I read about Buckley's Cough Mixture at Boing Boing earlier this month and worked up the courage to look for and try some last night. It's ghastly and effective, and as I just realized, I'm paraphrasing the company slogan: "It tastes awful. And it works." Among the ingredients: menthol, camphor, Canadian balsam, and pine needle oil.
What is it like to swallow a teaspoon of Buckley's Cough Mixture? Imagine swallowing a toothbrush coated with Vicks VapoRub, sprinkled with retsina, and rolled in sawdust. The second time is worse than the first, as one knows what's coming.
I now have an idea of what it must have been like for my dad when his mother made him swallow a spoonful of Vicks for a cold. Dad, I have felt your pain!
Buckley's is a Canadian product (and, I gather, a Canadian tradition). I found some in an Illinois Walgreens. That's Frank Buckley, son of pharmacist and founder W.K. Buckley, in the photograph.
Buckley's (The company website)
comments: 14
Ha! The important question, though, is did the medicine help? Was it worth the pain?
Jason, yes. The "And it works" part is true, at least in my experience.
The swallowing of the toothbrush seems like it would be the most difficult part. Ouch.
I don't want to say I grew up on this. So I won't. But it was in the house, and today it's the only sugar-free cough syrup I can find for sale.
The company president, Frank Buckley, 86, is a WWII vet and still appears on Canadian TV ads.
Elaine, yes, I meant the whole tootbrush. You'll see what I mean when (if?) you try a spoonful.
Stephen, thanks for reading and commenting. I'd like to see a Frank Buckley commercial. The taste-test commercials are hilariously deadpan.
I would have to add that it tastes like all of what you mentioned, plus some stale cat urine. It really does work though.
Thanks, Danielle — I knew I left something out!
I just took some of this here in North Carolina and I must say it is the worst tasting thing I have ever put in my mouth. It's like menthol on one side and bad salt water on the other.
At first the menthol lit my head up and that was great, and I think it still is overwhelming the other sensations about five minutes in, which is all that makes it tolerable.
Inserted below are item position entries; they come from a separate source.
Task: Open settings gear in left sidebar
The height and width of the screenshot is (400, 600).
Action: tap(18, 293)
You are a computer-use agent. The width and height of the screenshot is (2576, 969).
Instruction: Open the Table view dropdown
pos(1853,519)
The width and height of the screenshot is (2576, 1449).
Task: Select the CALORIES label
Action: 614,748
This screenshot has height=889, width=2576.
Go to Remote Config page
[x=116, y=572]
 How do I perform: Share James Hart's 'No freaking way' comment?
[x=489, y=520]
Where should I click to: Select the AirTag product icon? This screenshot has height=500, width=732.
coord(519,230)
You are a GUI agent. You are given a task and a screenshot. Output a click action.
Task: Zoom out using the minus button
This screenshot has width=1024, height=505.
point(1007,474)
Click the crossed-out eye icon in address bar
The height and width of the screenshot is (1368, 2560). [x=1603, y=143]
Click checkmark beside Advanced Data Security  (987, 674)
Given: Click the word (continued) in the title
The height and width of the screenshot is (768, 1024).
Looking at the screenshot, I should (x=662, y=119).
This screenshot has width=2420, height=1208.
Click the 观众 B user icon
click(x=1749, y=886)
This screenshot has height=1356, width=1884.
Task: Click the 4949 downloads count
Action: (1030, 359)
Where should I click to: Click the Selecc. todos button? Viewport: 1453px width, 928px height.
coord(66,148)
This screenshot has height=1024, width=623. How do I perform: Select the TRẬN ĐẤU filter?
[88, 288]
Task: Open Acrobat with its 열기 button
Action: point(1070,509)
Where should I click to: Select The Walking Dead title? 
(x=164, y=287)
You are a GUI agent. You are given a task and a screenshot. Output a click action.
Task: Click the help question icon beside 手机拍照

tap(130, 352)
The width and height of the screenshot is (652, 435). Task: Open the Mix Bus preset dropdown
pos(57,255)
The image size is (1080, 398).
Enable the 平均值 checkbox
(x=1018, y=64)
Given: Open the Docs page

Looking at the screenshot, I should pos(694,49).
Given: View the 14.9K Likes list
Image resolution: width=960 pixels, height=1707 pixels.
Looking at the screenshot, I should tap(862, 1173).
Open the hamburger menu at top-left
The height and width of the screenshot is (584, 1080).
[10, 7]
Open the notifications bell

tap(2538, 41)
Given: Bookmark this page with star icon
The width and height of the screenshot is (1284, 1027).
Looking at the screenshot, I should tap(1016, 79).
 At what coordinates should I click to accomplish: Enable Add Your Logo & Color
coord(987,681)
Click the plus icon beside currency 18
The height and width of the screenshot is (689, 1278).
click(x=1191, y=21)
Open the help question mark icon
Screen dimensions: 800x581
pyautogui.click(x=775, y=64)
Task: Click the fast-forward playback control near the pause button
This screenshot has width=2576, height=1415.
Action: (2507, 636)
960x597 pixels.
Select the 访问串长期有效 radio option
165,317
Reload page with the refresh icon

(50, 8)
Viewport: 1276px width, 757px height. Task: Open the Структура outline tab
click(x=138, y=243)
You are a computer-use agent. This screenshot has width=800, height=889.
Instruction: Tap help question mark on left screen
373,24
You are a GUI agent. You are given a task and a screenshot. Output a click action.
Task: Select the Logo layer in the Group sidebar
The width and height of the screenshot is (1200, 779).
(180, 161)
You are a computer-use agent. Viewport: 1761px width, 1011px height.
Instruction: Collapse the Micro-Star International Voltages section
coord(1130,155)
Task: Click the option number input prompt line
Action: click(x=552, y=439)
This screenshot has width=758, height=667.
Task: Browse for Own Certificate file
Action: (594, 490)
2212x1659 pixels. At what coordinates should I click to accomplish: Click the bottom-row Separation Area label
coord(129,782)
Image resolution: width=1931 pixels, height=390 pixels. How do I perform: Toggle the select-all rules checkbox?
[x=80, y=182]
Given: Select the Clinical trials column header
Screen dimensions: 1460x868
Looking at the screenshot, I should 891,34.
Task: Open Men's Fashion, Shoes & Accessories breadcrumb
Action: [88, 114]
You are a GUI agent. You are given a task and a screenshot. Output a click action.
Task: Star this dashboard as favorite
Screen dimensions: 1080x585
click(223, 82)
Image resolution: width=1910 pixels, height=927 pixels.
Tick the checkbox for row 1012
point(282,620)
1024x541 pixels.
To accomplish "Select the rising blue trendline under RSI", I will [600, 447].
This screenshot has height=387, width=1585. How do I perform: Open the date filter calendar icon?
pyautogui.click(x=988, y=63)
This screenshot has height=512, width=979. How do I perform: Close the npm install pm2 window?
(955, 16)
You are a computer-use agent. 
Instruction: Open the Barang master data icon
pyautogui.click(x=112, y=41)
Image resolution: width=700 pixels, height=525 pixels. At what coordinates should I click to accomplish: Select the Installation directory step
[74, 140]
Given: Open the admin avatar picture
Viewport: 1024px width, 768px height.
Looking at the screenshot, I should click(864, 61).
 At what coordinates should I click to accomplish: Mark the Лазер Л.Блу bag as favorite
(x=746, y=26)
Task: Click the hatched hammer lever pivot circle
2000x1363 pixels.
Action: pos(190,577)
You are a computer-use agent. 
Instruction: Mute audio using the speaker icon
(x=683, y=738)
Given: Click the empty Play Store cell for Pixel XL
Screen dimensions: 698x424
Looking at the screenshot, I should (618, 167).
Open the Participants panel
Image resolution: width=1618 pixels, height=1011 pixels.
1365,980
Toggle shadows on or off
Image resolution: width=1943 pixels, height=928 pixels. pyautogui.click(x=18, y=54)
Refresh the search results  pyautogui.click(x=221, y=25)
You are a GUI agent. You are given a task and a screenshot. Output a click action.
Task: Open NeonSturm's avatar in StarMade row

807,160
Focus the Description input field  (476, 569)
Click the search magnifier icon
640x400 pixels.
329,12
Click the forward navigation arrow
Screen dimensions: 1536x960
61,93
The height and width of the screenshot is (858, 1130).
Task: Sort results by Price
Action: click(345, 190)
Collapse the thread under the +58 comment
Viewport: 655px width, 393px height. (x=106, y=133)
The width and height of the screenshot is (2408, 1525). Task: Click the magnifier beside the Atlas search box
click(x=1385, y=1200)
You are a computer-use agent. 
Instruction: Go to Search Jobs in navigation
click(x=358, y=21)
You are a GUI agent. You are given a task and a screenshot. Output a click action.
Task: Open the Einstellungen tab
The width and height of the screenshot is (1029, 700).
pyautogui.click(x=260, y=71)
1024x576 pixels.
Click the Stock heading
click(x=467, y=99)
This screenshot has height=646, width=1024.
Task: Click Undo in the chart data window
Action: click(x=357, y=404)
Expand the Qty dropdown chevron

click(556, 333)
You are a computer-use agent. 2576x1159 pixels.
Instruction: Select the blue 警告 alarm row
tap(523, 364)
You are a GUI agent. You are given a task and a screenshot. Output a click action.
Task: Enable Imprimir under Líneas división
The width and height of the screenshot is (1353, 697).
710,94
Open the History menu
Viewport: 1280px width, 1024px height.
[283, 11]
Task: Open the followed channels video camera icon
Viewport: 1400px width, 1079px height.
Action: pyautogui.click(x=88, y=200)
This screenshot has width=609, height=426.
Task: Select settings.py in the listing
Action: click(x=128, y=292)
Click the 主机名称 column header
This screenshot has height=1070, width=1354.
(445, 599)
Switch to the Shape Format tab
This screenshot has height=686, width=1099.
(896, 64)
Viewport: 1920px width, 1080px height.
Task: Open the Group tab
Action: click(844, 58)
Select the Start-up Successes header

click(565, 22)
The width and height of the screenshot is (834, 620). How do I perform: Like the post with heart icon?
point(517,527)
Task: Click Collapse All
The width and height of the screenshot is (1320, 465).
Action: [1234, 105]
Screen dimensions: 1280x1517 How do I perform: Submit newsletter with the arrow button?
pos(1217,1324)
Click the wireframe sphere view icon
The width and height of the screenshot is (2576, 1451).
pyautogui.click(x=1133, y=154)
So far, I feel a lot better and haven't coughed once.
I was thinking about the next dose. Like you said, you know what's coming. But it does seem to be effective.
Thanks for reading and commenting, Jeff. I noticed my bottle in a cabinet yesterday and wondered if it's still good (if "good" is the right word).
OMG is this stuff fast acting I took it once and wow gone..... then about 2 years later the cough returned and I tough it again but it only releived the cough for 8 minutes and I couldn't get the rest out of the bottle.
Does this stuff not age well?
I tried the cough medicine and WOW awful does not describe the actual taste. I cannot imagine anything tasting worse, I just about vomited. After reading the ingredients I know why it tastes so bad. BUT, it sure does work!!
I think the key thing about Buckley's is that the first ingredient listed, and therefore apparently what's it's mostly made up of, is a form of ammonia! This is terrifying once you notice it and leads one to think that the ability to cough is simply shut down by the poison, which is why it's so effective (and it is). There are lots of Diabetic cough syrups around now without sugar, by the way. Nothing works quite like Buckley's but then I think it's the ammonia shutting off the body's ability to cough. I have a colleague who grew up taking it, by the way, and he's practically incapable of grasping an abstract concept....
A Wired article on Buckley’s describes ammonium carbonate: “In smelling salts, the fumes of this volatile compound irritate your lungs to jolt you awake. Here, it causes mucous membranes to produce less-viscous phlegm that’s easier to cough up.” I kinda doubt that something used in smelling salts is going to shut down the ability to cough.
The Buckley’s website lists the ingredients in its different products (click on each product). My bottle of Buckley’s has Dextromethorphan HBr, a cough suppressant.
The Wired article is interesting, Michael. Practically every cough syrup, including Buckley's, features Dextromethorphan, a cough suppressant, as its main "active" ingredient, but only Buckley's harbors a distinct ammonia taste within its cauldron of horrid flavors. I have a feeling that it's one thing to breathe in a jolt of ammonium carbonate but quite another to actually drink it. Something way beyond the Dextromethorphan stops coughs dead in their tracks and I think the ammonium carbonate is the prime suspect. Our bodies are screaming at us not to swallow when confronted with a spoonful of Buckley's, and I doubt that's a coincidence. On the other hand, I'm just relying on intuition and what feels like common sense when reading the ingredients and then swallowing a spoonful of it. Given the fact that I intermittently continue to taste the stuff through the following day, I finally decided that the cough is preferable to this cure. If I had a cough and were hiding in a closet from someone inside my apartment looking for me with a pistol in his hand, though, I'd rely on Buckley's to save me. It does indeed work.